La ACNUR y el PMA advirtieron hoy de la grave situación en la que viven 4,4 millones de refugiados en África Oriental debido a la falta de donaciones. FOTO: EFE/EPA/LEGNAN KOULA.

Ginebra, 2 mar (EFE).- La Agencia de la ONU para los Refugiados (ACNUR) y el Programa Mundial de Alimentos (PMA) advirtieron hoy de la grave situación en la que viven 4,4 millones de refugiados en África Oriental debido a la falta de donaciones, lo que les ha obligado a reducir a niveles mínimos las raciones de comida.

“Lo que damos ahora mismo es lo básico para que una persona sobreviva y tener que reducir lo que ya no era suficiente es algo que nos rompe el corazón pero que estamos forzados a hacer”, lamentó el portavoz de PMA en Ginebra, Tomson Phiri.

Ambas agencias pidieron 266 millones de dólares para terminar con los recortes en las raciones de comida que sufren el 72 % de los refugiados a los que atienden en once países de África Oriental y del Cuerno de África.

Esta medida está provocando que aumente la malnutrición, la anemia y que los niños padezcan retrasos en su crecimiento.

El caso más grave es el de Ruanda que vio reducida la asistencia alimentaria mensual para los refugiados en un 60 %, seguido por Uganda y Kenia (40 %), Sudán del Sur (30 %), Yibuti (23 %) y Etiopía (16 %).

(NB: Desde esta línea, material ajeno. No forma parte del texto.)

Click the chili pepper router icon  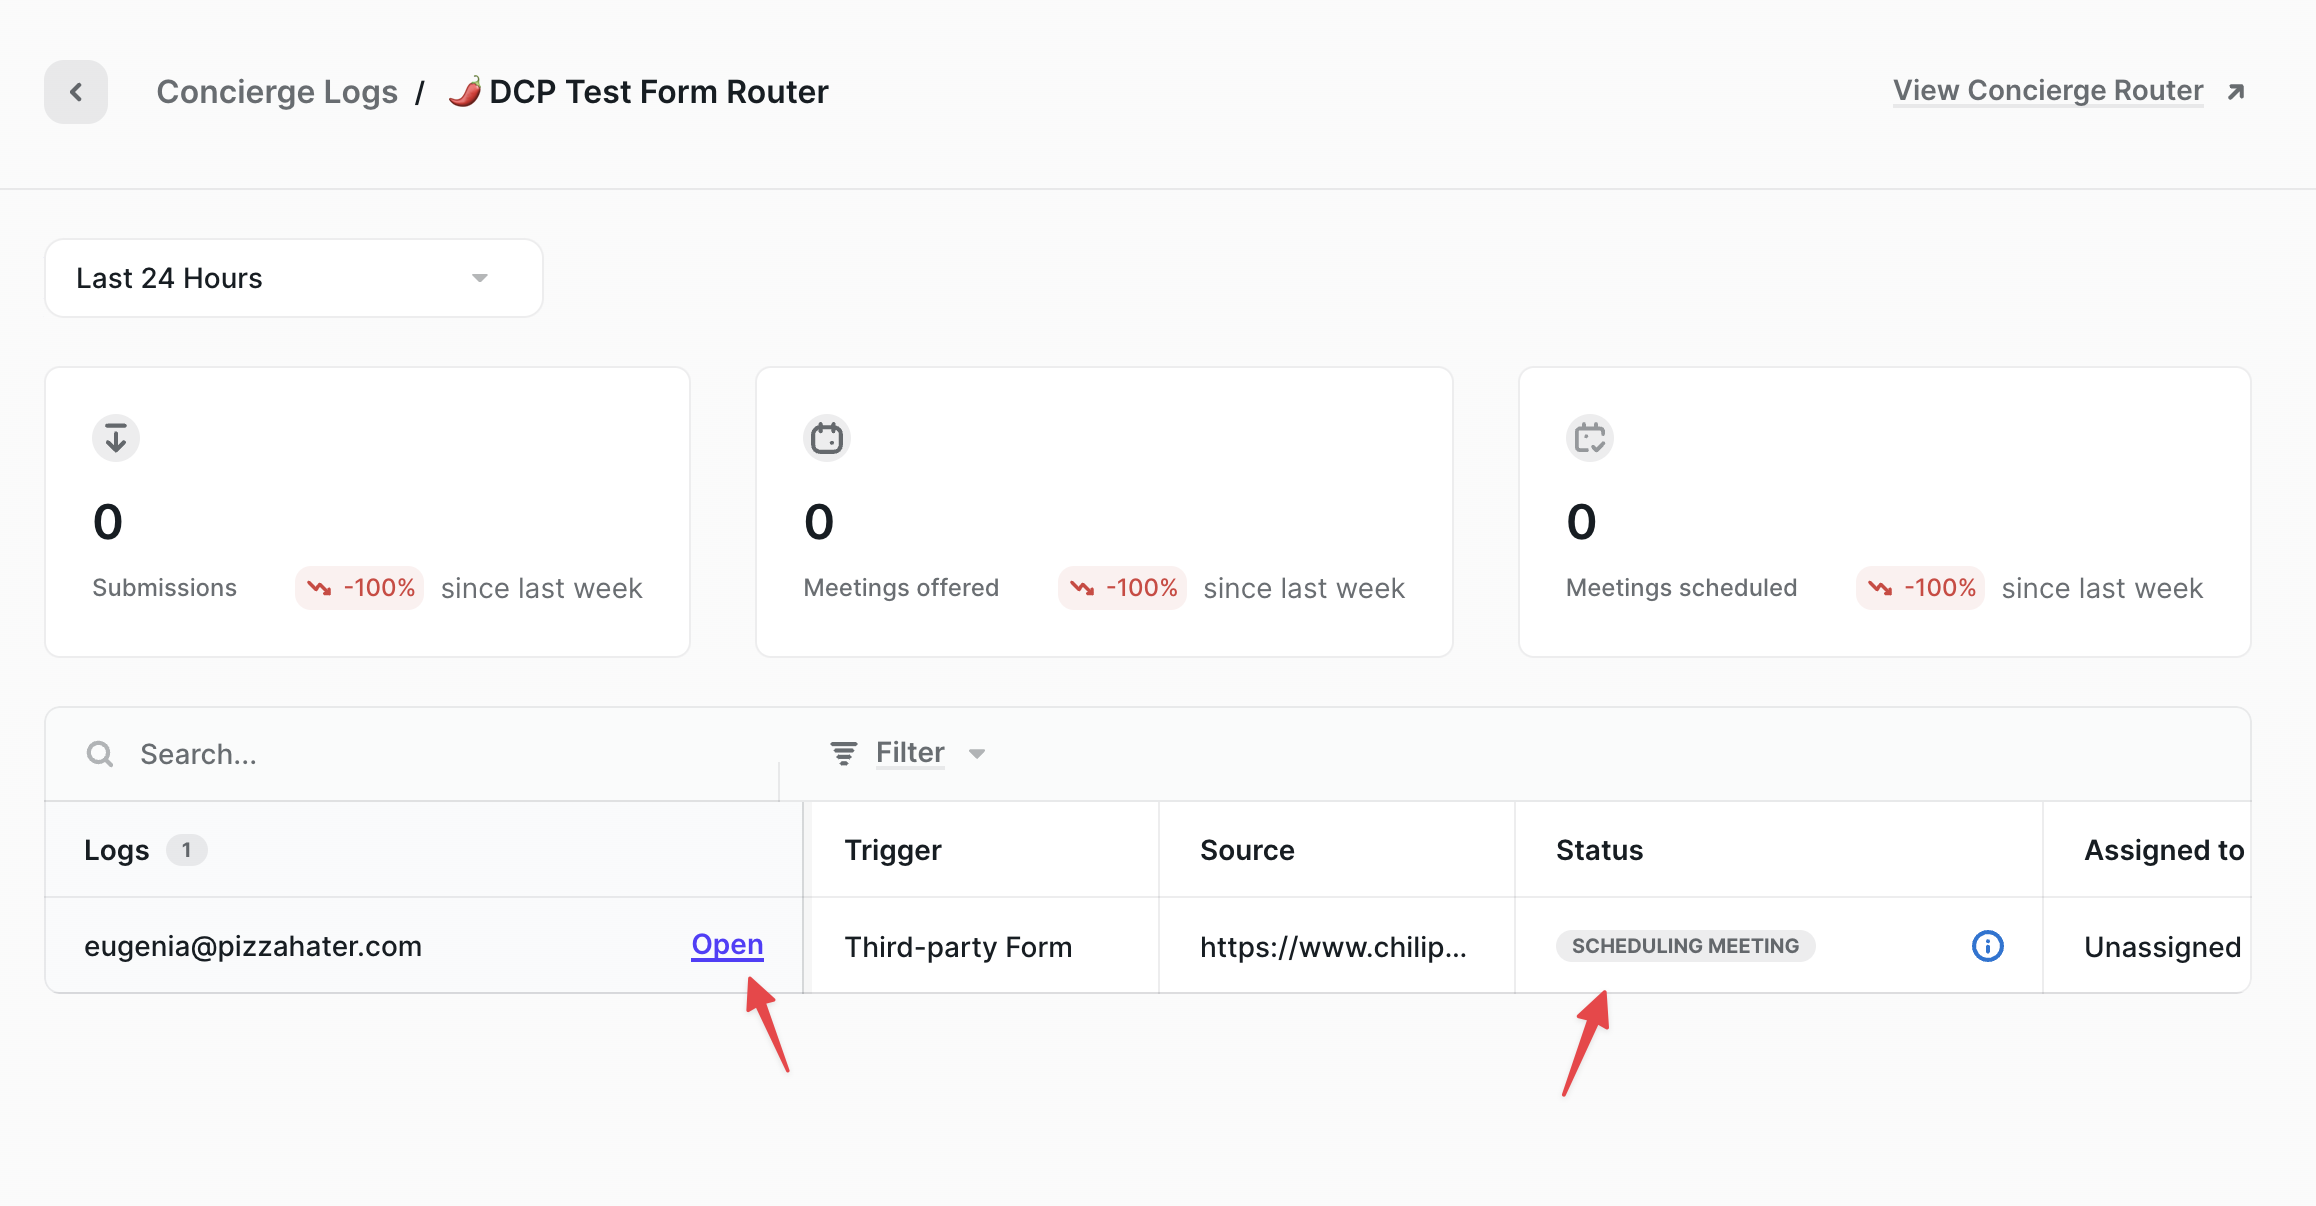[x=465, y=92]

La situación empeoró con las restricciones impuestos ante la pandemia de la covid-19 que redujeron la cantidad de comida en los mercados de los campos de refugiados y las esperanzas de muchas personas de enviar a sus familias el dinero ganado trabajando en pequeños negocios o en empleos temporales.

“La pandemia ha sido devastadora para todos, pero para los refugiados todavía más”, dijo la directora regional de África Oriental del ACNUR, Clementine Nkweta-Salami.

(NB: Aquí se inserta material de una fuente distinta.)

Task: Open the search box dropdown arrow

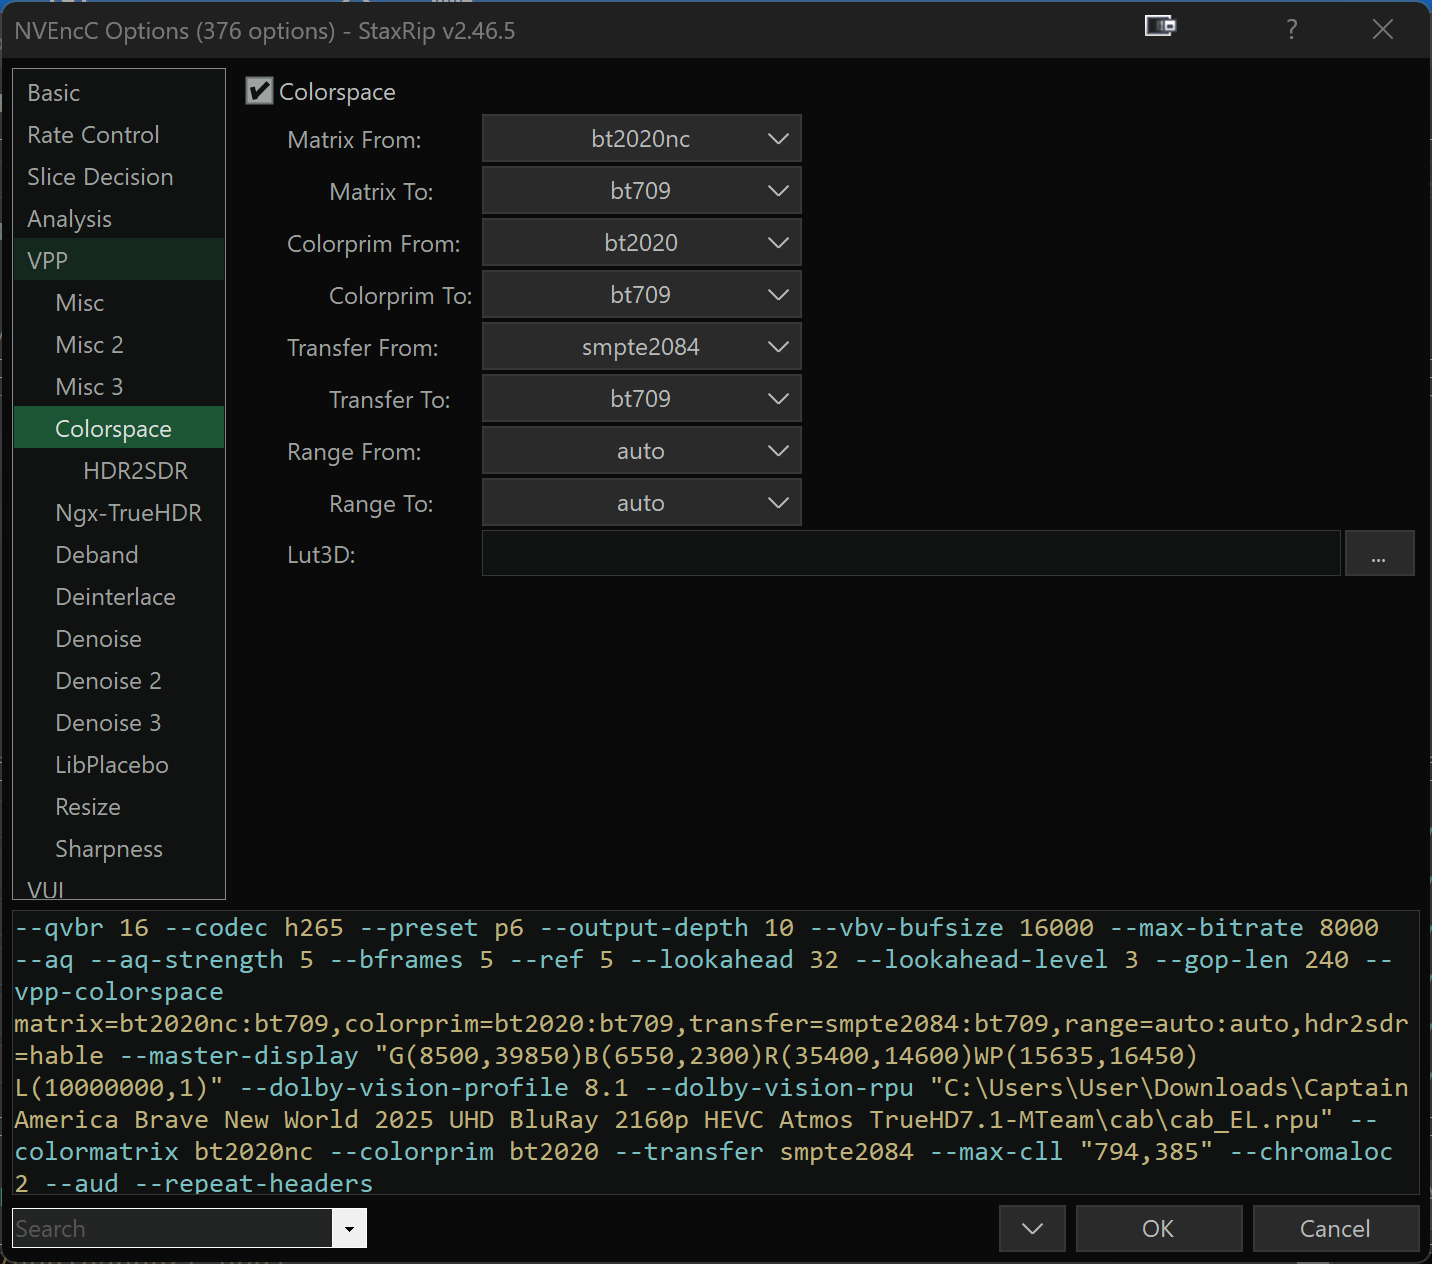Action: pos(349,1229)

“Los recortes en las raciones de comida están llevando a utilizar estrategias negativas para conseguir una alimentación básica como saltarse comidas, endeudarse, vender posesiones o hacer que los niños trabajen. Hay desesperación y un sentimiento de no tener otra alternativa”, explicó.

Estas personas llevan sufriendo recortes en las raciones alimentarias desde abril de 2020, y si la situación continua se verán obligados a decidir entre quedarse en los campos donde no hay comida o volver a sus lugares de origen que son inseguros.